Neuroscience PhD Candidate Releases Memoir to Illuminate Consequences of Campus Sexual Assault and PTSD, Works to Support Victims at Own University
East Lansing, MI (PRWEB) February 15, 2015 -- After experiencing a drug-facilitated rape at a fraternity house in 2003, her closest confidants blamed her for what happened and discouraged her from telling anybody else. In response, Pooley devoted the next 12 years of her life to figuring out what had happened to her own brain and body by pursuing college degrees in medical biology and neuroscience. She is now a PhD Candidate in the Michigan State University Neuroscience Program, where she researches how PTSD affects the brain in men and women differently, and she advocates for survivors of campus sexual assault.
But the first eight years of her studies were overshadowed by a battle with substance abuse and what she finally figured out in her doctoral studies to be PTSD. Her PTSD diagnosis led to a journey of healing in which she found peace, sobriety, and love. She was invited to speak at TEDxMSU to discuss how she pursued science to find a cure for PTSD, but actually found relief when she stepped away from the microscope to connect with humanity. On her path to recovery, Pooley wanted to believe that if she found the biological reason for her struggles, she would find her cure. But the two most destructive forces that came out of her trauma, shame and guilt, left her when she started sharing her story with other survivors of campus sexual assault.

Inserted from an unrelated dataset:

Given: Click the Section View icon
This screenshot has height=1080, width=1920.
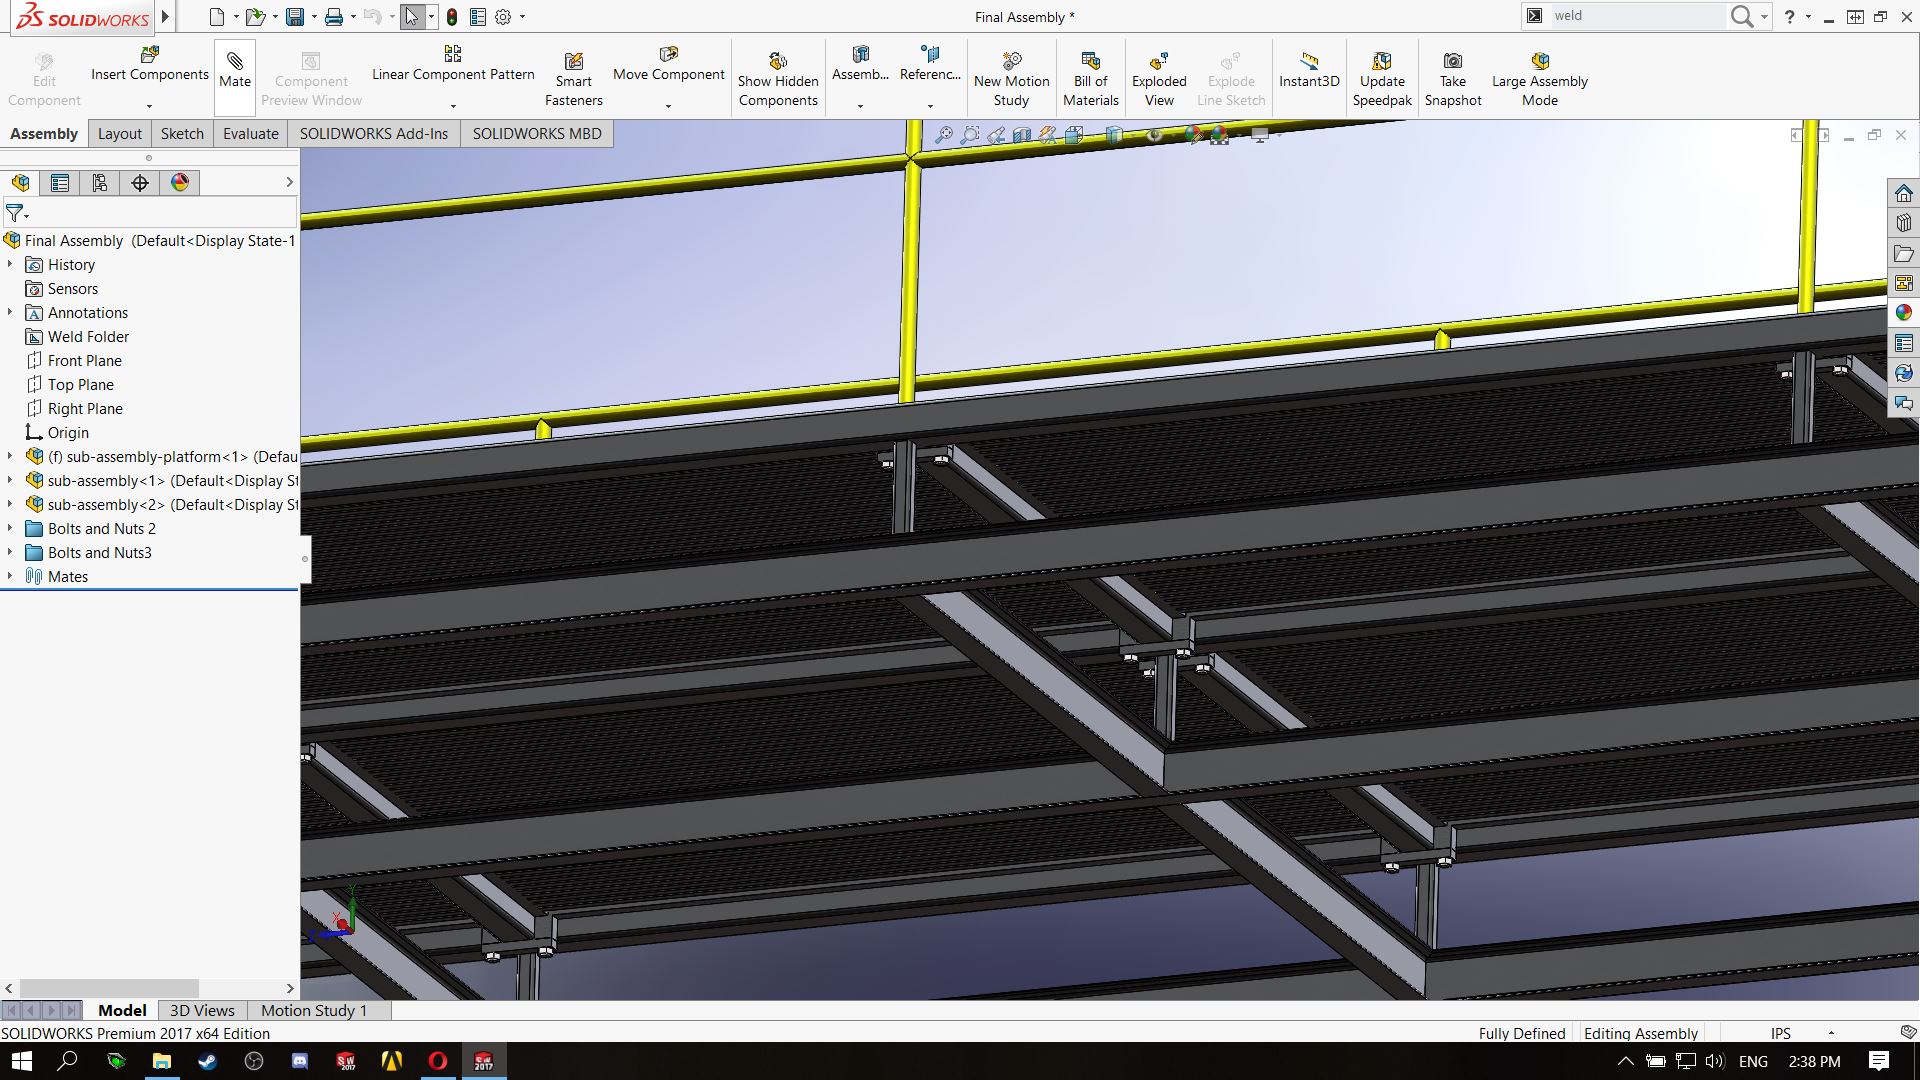Looking at the screenshot, I should pos(1021,135).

The past year has been instrumental in acknowledging the sexual assault problem on college campuses, but there is still much controversy and confusion surrounding whether this purported rape issue is really happening, what it means, and what to do about it. Pooley has experienced first-handed how universities respond, and sometimes fail to respond, to sexual assault, and with her new activist and advocacy group, Community Leaders in Transformation, she hopes to change the climate on the Michigan State University campus. Only months in existence, this group has already persuaded the university administration to add another sexual assault counselor position at the MSU Sexual Assault Program and is currently garnering support to improve the university’s reporting policies and sexual assault education workshops.
Shadow Brain: A Neuroscientist’s Journey Through PTSD and Womanhood is available worldwide on Amazon and from other retail outlets.
Paperback: ISBN-13: 978-0692373972, Price: $14.99
Amazon Kindle: ASIN: B00SNPQA5I, Price: $4.99
About the author:
Apryl E. Pooley is a Ph.D. Candidate in the Michigan State University Neuroscience Program where she researches the effects of traumatic stress on the brain. A scientist by training, a writer by practice, and an artist by nature, all of Apryl's work is inspired by the drive to make sense of the world around her and to help others do the same. All profits from her memoir are being donated to local organizations that help survivors of sexual assault/abuse. She is a founding member of Community Leaders in Transformation, a community-based group currently working to provide more coordinated and comprehensive sexual assault and domestic violence resources to MSU students. Apryl lives in Lansing with Mandy and Lady, her wife and dog, respectively.